PASSAGE
____

A similar fate awaits other assumptions that govern the discourse of Web 2.0. However much we may want to believe Web 2.0’s claims about openness, transparency, and participation, Snowden’s revelations require the opposite conclusion. If you'll never have an opportunity to learn from Amazon.com what sorts of information that corporation holds about you, you certainly will have no chance of learning what communications and relationships of yours will have been archived and mapped out by the NSA, conveyed to the NSA by your corporate wireless provider, or shared by the NSA with the so-called “domestic”secret police. The FISA Court that is charged with review of NSA spying operates essentially as a “parallel Supreme Court” that claims jurisdiction over a considerable number of Internet users, but allows those users no access whatsoever even to its proceedings. Nothing here is participatory: there is no chance for you to interact with the spies who surveil your interactions, and there is no opportunity for you to participate in a community with those who monitor your participation in online communities.

Web 2.0 is therefore the exact opposite of “the digital commons”: the non-exclusive online sharing that takes place on the “commons”is monitored by a military agency that does not itself share information and knowledge online, and to which only spies have full access. “Real power begins,”Arendt once wrote, “where secrecy begins.” After Snowden, few will deny that the Internet is an instrument of “real power.”

This underlines the sense in which Snowden’s revelations amount to a turning-point in the history of the internet. The fact of NSA spying marks the definitive failure of Silicon Valley counterculture to subsume military cybernetics within its horizon and its lexicon. Web 2.0 isn’t a way to “stick it to the man”; it’s “the Establishment”itself. To put it in terms that Apple can understand: the year 1984 may not have been like Orwell's Nineteen Eighty-Four, but thanks to Apple’s cooperation with NSA spies, the years after 2014 promise to be very much like Orwell.

____

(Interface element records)

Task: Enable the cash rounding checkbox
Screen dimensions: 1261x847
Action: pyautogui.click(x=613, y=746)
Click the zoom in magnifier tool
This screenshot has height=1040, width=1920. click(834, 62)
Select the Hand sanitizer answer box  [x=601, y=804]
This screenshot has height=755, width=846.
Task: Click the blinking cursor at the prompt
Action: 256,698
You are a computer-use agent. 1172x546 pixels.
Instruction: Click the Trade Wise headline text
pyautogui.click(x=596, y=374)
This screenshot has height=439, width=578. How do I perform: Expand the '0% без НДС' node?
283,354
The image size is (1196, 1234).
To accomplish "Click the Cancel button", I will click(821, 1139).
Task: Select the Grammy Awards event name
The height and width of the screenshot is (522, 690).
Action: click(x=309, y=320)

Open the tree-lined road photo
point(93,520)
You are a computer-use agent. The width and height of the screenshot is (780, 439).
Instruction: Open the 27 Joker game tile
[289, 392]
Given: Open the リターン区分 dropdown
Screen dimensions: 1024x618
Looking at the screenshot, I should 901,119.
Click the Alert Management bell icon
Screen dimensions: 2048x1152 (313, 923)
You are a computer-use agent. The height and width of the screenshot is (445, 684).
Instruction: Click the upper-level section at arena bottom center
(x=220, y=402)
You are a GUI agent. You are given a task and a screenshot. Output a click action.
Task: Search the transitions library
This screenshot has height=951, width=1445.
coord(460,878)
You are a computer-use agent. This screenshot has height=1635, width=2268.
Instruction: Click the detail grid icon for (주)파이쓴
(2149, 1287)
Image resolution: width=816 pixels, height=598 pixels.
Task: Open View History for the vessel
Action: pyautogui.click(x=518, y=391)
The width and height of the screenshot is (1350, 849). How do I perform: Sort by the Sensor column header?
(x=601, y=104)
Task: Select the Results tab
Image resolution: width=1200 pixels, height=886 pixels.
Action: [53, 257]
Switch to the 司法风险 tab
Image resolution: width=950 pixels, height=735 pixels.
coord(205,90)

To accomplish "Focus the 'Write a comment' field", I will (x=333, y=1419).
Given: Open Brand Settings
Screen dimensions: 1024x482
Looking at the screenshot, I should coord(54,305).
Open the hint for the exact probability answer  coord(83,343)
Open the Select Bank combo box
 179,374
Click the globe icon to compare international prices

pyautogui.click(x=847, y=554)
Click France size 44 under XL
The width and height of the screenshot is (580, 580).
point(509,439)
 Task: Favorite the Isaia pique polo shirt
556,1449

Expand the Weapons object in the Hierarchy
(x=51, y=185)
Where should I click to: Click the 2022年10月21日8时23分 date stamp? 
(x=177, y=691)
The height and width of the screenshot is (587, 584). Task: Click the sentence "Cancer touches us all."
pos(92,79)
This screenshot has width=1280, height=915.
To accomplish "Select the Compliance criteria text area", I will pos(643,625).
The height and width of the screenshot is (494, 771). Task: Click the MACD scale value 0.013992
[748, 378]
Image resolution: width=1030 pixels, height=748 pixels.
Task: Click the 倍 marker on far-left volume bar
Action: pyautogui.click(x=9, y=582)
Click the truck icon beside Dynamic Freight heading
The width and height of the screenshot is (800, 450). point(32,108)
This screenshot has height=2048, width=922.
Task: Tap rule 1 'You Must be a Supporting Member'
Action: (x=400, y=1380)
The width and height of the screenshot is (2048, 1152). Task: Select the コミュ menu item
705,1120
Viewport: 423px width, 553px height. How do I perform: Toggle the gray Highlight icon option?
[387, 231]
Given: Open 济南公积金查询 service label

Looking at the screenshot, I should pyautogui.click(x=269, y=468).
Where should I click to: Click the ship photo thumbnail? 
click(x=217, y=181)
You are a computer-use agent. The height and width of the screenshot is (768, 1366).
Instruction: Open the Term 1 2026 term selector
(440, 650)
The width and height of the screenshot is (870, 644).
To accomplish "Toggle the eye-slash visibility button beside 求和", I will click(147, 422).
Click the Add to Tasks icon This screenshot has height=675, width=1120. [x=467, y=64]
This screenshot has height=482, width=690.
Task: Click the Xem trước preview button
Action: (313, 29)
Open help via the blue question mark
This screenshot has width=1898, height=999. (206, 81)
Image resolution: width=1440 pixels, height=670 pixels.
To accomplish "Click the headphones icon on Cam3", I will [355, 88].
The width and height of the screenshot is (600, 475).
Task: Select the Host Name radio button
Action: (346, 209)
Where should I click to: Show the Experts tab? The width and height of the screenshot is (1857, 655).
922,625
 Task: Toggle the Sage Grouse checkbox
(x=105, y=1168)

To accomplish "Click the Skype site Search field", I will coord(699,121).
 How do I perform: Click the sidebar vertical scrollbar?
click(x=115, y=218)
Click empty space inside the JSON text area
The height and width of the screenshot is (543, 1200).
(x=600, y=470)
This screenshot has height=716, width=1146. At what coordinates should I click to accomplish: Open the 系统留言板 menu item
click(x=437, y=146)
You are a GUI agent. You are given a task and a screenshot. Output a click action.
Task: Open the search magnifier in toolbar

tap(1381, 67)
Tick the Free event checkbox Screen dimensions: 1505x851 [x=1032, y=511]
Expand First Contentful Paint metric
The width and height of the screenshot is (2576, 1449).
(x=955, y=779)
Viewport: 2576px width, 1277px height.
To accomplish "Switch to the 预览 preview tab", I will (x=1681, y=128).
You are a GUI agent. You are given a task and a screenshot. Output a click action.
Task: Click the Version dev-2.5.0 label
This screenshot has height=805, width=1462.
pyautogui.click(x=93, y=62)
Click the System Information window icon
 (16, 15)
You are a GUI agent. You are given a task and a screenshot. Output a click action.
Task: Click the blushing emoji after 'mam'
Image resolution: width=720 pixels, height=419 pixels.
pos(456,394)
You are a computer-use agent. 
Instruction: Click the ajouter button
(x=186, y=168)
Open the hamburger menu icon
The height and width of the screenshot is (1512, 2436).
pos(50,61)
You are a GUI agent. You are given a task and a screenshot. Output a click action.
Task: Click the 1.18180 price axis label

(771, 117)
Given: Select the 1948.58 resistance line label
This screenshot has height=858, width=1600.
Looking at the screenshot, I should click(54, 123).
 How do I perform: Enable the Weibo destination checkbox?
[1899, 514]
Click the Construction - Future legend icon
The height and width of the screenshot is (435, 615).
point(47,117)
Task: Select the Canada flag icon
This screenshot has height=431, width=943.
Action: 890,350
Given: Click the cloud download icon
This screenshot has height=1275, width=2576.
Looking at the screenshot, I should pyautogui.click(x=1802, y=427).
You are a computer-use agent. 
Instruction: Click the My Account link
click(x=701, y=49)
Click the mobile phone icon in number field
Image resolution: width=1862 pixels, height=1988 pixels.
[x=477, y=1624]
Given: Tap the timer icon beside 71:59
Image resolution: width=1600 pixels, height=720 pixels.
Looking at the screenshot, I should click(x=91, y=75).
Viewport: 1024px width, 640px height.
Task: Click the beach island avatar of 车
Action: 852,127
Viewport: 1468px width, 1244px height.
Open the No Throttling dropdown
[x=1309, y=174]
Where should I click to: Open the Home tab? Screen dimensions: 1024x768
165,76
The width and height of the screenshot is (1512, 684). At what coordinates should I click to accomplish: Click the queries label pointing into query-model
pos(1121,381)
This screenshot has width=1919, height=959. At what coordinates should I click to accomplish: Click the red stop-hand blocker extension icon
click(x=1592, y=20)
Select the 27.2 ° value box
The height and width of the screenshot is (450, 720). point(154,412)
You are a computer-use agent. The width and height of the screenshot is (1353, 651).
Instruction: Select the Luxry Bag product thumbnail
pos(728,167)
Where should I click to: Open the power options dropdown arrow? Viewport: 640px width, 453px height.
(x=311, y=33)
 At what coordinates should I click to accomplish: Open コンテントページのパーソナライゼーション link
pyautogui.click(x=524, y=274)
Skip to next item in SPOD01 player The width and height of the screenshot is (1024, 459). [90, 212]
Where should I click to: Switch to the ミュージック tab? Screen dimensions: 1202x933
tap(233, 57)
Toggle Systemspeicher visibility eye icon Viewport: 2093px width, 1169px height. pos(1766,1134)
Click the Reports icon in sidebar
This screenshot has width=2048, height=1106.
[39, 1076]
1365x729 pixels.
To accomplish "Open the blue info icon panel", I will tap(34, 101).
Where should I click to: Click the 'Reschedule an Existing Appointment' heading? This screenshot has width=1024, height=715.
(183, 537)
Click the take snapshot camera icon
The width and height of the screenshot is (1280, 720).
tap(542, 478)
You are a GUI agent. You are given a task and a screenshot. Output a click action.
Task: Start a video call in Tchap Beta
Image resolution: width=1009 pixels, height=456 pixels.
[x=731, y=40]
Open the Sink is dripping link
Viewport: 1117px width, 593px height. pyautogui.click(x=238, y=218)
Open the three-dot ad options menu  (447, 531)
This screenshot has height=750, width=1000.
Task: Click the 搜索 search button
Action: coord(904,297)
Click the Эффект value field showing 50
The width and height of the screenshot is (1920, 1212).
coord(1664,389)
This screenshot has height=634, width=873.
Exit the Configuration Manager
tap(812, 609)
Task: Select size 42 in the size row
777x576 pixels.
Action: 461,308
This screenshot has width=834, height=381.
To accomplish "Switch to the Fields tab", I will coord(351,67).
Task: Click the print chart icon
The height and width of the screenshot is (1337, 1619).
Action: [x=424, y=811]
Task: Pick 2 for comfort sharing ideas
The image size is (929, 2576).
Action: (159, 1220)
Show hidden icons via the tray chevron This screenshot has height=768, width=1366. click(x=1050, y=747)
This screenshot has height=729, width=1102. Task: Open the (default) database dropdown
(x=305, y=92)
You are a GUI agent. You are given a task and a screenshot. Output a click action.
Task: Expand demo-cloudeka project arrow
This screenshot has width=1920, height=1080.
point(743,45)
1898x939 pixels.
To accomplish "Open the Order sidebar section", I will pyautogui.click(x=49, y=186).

____

PROBLEM REQUIREMENTS
Reproduce everything in the passage on Snowden and Web 2.0 from "This underlines the" down to "much like Orwell.", substituting "watershed" for "turning-point".

EXERCISE SOLUTION
This underlines the sense in which Snowden’s revelations amount to a watershed in the history of the internet. The fact of NSA spying marks the definitive failure of Silicon Valley counterculture to subsume military cybernetics within its horizon and its lexicon. Web 2.0 isn’t a way to “stick it to the man”; it’s “the Establishment”itself. To put it in terms that Apple can understand: the year 1984 may not have been like Orwell's Nineteen Eighty-Four, but thanks to Apple’s cooperation with NSA spies, the years after 2014 promise to be very much like Orwell.